MLA in 18th Legislative Assembly of Uttar Pradesh
- Incumbent
- Assumed office March 2022
- Preceded by: Rakesh Singh Baghel
- Constituency: Menhdawal

Personal details
- Born: 12 June 1965 (age 60) Menhdawal, Uttar Pradesh, India
- Party: NISHAD Party
- Spouse: Mrs. Asha Tripathi
- Education: Diploma in Civil Engineering
- Occupation: Politician
- Website: www.aniltripathi.in

= Anil Kumar Tripathi =

Indian politician

Anil Kumar Tripathi is an Indian politician and a member of the Uttar Pradesh Legislative Assembly representing the Menhdawal constituency in Sant Kabir Nagar district of Uttar Pradesh.

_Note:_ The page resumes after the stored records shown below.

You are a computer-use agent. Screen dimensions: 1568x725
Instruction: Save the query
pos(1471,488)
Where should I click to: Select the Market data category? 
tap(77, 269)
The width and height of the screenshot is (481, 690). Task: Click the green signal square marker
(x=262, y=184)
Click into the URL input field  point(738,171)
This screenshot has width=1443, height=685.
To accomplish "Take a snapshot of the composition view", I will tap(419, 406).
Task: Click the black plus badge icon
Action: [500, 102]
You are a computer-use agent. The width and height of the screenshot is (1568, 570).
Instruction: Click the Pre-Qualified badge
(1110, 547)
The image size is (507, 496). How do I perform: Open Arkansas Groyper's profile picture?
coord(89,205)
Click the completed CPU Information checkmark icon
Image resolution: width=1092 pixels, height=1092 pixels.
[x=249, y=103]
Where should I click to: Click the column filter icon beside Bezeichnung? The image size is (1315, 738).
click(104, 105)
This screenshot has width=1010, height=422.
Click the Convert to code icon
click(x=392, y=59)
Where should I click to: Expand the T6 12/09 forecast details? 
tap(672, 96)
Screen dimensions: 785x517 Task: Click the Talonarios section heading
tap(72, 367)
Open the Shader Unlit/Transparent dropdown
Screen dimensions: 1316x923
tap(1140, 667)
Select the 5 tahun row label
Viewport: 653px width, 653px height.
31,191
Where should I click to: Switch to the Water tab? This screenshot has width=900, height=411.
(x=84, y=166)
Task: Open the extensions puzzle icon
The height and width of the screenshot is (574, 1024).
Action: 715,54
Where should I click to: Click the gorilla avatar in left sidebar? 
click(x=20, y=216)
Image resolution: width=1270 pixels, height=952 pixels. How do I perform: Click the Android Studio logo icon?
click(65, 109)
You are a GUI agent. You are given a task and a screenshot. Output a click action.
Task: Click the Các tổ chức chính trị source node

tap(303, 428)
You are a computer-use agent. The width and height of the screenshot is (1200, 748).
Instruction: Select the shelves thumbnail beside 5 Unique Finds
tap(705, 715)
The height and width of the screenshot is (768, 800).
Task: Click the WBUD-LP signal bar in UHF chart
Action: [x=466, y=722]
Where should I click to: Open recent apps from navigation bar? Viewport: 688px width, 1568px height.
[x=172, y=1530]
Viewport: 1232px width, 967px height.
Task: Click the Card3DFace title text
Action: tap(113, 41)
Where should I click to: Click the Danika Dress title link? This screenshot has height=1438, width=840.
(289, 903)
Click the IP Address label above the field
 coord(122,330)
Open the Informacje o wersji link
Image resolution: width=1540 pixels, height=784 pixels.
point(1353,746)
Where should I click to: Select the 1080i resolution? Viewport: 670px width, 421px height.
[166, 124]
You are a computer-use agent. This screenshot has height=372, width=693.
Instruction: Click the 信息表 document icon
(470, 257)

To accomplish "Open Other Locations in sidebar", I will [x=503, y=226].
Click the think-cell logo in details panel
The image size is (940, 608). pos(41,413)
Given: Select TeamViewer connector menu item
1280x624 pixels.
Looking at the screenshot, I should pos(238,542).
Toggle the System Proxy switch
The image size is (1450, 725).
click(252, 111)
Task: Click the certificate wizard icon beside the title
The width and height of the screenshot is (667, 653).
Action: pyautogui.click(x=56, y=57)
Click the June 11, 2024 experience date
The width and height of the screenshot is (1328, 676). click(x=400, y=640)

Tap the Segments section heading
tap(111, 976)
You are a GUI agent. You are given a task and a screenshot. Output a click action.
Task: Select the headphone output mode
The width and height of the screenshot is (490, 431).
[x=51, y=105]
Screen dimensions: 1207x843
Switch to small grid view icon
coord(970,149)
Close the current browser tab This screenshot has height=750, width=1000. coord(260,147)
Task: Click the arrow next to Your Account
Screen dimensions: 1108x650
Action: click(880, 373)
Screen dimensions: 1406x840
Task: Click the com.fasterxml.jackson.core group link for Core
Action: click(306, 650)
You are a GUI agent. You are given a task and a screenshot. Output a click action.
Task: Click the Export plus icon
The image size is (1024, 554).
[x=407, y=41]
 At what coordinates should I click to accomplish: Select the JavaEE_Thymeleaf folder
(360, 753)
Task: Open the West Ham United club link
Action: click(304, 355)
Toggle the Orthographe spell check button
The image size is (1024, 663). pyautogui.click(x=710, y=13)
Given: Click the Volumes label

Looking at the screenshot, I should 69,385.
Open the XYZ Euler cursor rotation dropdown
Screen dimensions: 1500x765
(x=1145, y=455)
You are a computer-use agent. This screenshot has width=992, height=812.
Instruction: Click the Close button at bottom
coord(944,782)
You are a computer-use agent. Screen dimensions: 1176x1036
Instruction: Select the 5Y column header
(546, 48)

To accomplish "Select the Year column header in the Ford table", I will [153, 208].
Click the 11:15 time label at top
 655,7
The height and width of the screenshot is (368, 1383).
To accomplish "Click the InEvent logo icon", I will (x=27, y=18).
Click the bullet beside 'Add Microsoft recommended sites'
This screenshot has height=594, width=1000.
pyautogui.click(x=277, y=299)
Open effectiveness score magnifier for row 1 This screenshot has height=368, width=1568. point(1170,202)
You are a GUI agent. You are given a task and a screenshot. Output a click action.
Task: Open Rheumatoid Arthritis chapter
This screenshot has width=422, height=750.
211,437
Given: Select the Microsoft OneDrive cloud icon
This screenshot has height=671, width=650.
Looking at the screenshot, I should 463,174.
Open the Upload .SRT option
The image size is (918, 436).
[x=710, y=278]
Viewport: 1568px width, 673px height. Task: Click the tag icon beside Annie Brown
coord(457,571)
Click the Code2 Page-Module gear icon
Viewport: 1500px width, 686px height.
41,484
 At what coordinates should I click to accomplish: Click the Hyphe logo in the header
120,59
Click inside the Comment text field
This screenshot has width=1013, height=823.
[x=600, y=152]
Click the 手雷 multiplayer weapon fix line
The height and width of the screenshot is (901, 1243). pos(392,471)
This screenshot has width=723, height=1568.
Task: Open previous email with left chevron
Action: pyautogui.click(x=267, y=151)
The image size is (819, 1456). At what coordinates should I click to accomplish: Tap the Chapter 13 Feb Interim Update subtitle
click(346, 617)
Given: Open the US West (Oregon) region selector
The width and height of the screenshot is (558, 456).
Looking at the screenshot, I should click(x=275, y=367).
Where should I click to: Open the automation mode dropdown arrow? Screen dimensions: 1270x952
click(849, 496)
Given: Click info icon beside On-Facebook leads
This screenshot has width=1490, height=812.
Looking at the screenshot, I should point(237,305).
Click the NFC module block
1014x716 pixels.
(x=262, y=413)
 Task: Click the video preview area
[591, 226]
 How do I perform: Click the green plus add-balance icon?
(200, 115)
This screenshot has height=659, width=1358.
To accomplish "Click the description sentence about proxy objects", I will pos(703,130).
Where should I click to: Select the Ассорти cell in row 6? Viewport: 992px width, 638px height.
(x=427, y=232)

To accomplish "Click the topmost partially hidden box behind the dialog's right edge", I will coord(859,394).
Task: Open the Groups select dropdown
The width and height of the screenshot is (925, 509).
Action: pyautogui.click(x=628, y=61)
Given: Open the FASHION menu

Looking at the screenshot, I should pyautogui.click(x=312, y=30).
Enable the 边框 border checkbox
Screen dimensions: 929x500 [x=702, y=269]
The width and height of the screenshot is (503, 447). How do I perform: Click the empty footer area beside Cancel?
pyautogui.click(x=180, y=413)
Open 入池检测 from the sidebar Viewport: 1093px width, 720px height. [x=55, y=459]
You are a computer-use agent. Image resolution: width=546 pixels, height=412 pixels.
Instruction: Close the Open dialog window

==Early life and political career==
Anil Kumar Tripathi was born on 12 June 1965 in Karma Kalan village of Sant Kabir Nagar (then a part of Basti), Uttar Pradesh. He has been active in politics for the last 18 years contesting the Uttar Pradesh Legislative Assembly polls from the Menhdawal legislative assembly constituency. He contested the 2007 polls independently, earning the fourth position. In 2012, he was the Menhdawal constituency candidate of the Peace Party of India, placing himself in the second position. He retained his second position in the 2017 Uttar Pradesh Legislative Assembly election on Bahujan Samaj Party's ticket. With a history of three defeats from the same constituency, he won in his fourth attempt in 2022.